§ **Tareas pedidas**
1) Según el artículo sobre el cine de 2005, ¿en qué se inspira El cadáver de la novia?
2) Reproduce tal cual el pasaje del artículo sobre el cine de 2005 que empieza con "Un año con más" y sigue hasta "demasiados puntos flojos.".

§ **Texto dado**
-*-*-

Mar 27.12.2005
espectaculos

EN UNA TEMPORADA SIN DEMASIADAS LUCES, EL CINE INTERNACIONAL DEJO POCAS PERLAS AUTENTICAS PARA RESCATAR

Un año con más olor a pochoclo que películas recordables

Gracias a Charlie y la fábrica de chocolate y El cadáver de la novia, Tim Burton volvió a demostrar que está fuera de toda convención. Hubo menos estrenos, viejos maestros algo agotados, predominio de fórmulas probadas, ataques de gigantismo y, sí, un puñado de buenas películas que le dieron vida a un 2005 con demasiados puntos flojos.

› Por Luciano Monteagudo

Si hubiera que caracterizar la temporada cinematográfica internacional 2005 con un solo nombre, ése sin duda sería el de Tim Burton. Dos de los mejores films del año, Charlie y la fábrica de chocolate y El cadáver de la novia, llevaron no sólo su firma (algo que cada vez significa menos en el sistema corporativo de Hollywood) sino también su marca indeleble, su personalidad marcada a fuego. Más allá del hecho incontrastable de que Charlie... está basada en uno de los mejores relatos infantiles de Roald Dahl –madera noruega estacionada en suelo británico–, la visión freak de Burton, la manera a la vez perpleja y escorada con que contempla el mundo se impone por derecho propio, sin por ello traicionar la fuente original. Lo mismo sucede con The Corpse Bride, un prodigio de animación stop motion inspirado en una vieja fábula rusa, pero que expresa en todos sus detalles el universo delicadamente dark de Burton, donde el orden natural siempre aparece invertido, al punto de que los vivos parecen muertos y los muertos tienen más pasión y más vida que aquellos que todavía se desviven por el poder, el dinero o las apariencias.

-*-*-

§ **Datos recopilados**

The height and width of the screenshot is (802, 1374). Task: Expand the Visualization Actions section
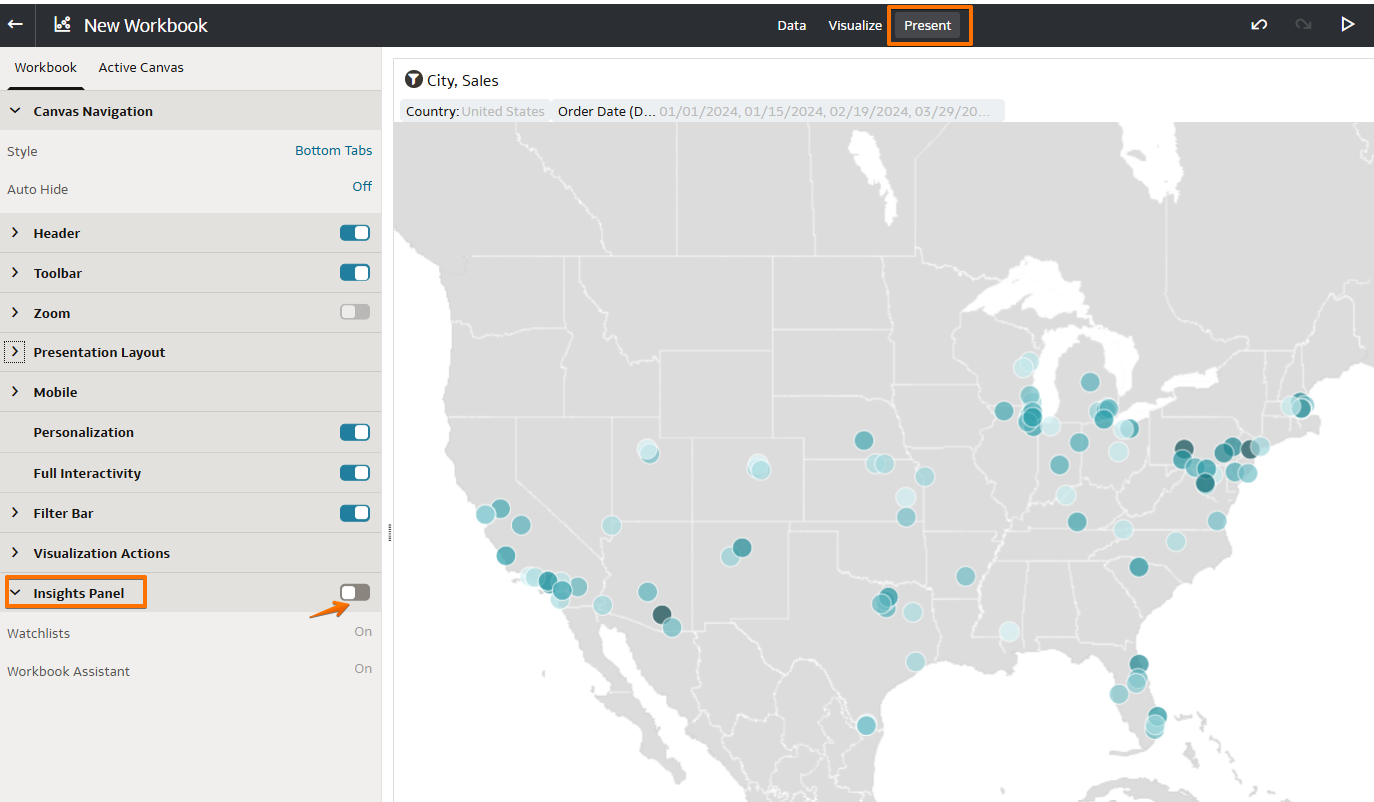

-*-*-

§ **Respuestas por tarea**
1) En una vieja fábula rusa.

2)
Un año con más olor a pochoclo que películas recordables

Gracias a Charlie y la fábrica de chocolate y El cadáver de la novia, Tim Burton volvió a demostrar que está fuera de toda convención. Hubo menos estrenos, viejos maestros algo agotados, predominio de fórmulas probadas, ataques de gigantismo y, sí, un puñado de buenas películas que le dieron vida a un 2005 con demasiados puntos flojos.